Data Standards

The GDC develops and uses community standards for data elements, and data types and file formats. GDC team members participate in community genomics standards groups such as GA4GH and NIH Commons who are developing standard programmatic interfaces for managing, describing, and annotating genomic data.

  • Data Elements - The GDC develops and uses data elements in coordination with the community. Data elements are maintained in the NCI's cancer Data Standards Repository (caDSR) and accessible through the NCI CDE Browser.  GDC data elements are described in the GDC Data Dictionary.
  • Data Types and File Formats - The GDC specifies data types and file formats for clinical, biospecimen, and molecular data as described in GDC Data Types and File Formats. GDC clinical and biospecimen data can be submitted according to GDC-specific XML, TSV, or JSON formats. The GDC uses industry standard data formats for molecular sequencing data (e.g. BAM, FASTQ) and variant calls (VCFs). 
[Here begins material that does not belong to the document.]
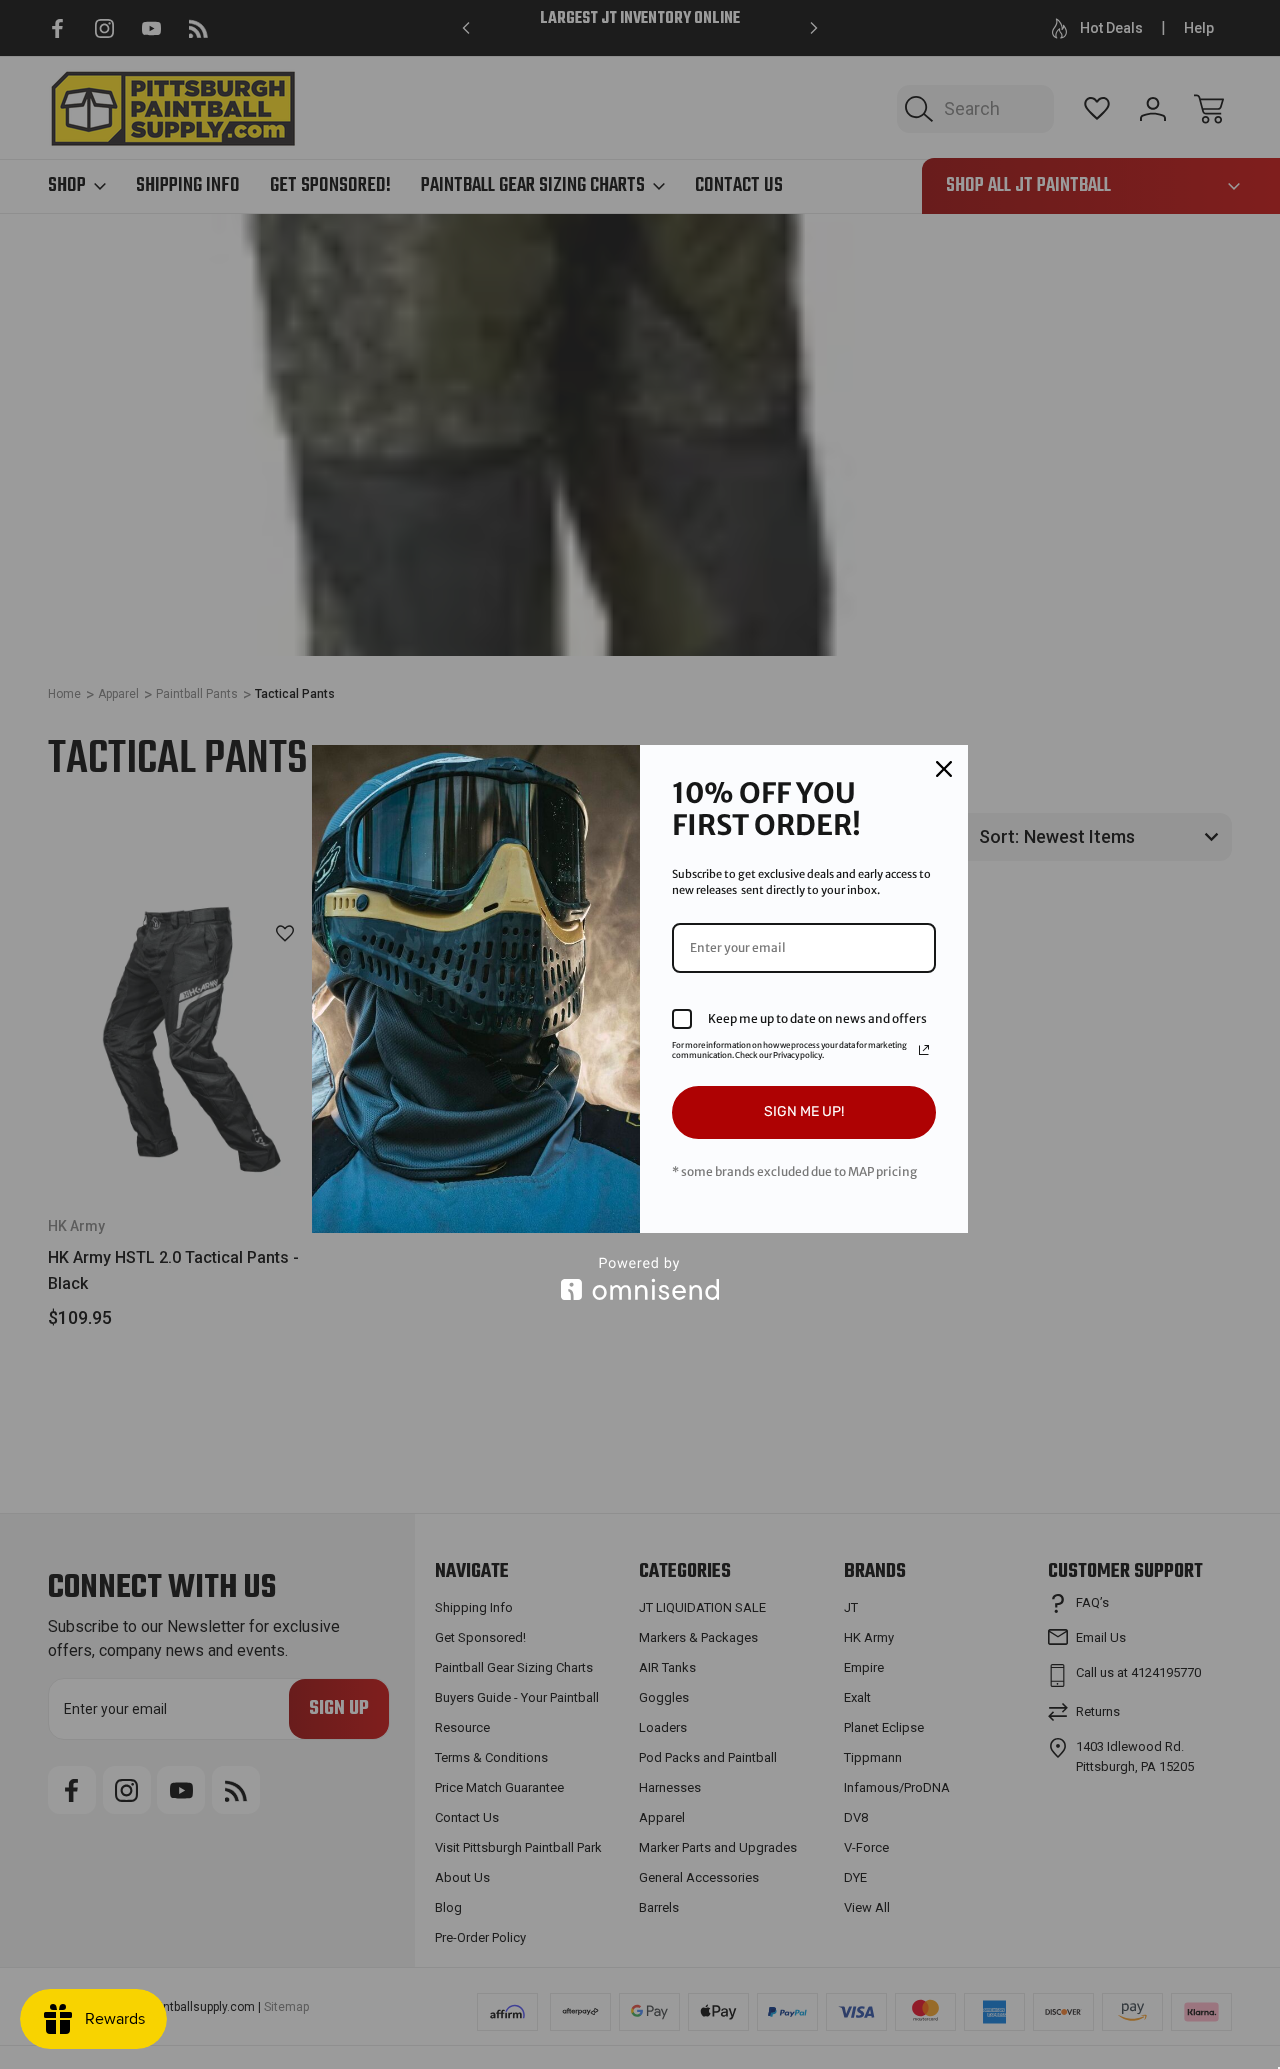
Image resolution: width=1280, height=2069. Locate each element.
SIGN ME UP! (804, 1111)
  • Programmatic Interfaces - The GDC Application Programming Interface (API) provides developers with a programmatic interface to query and download GDC data and submit data to the GDC. The GDC API also provides a utility to perform BAM slicing. Through participation in community genomics standards groups such as GA4GH and NIH Commons, the GDC aims to leverage applicable standards as they evolve. The GDC architecture also provides programmatic interfaces to internal data systems such as a digital identifier service for creating and accessing Universally Unique Identifiers (UUID) as well as a metadata service.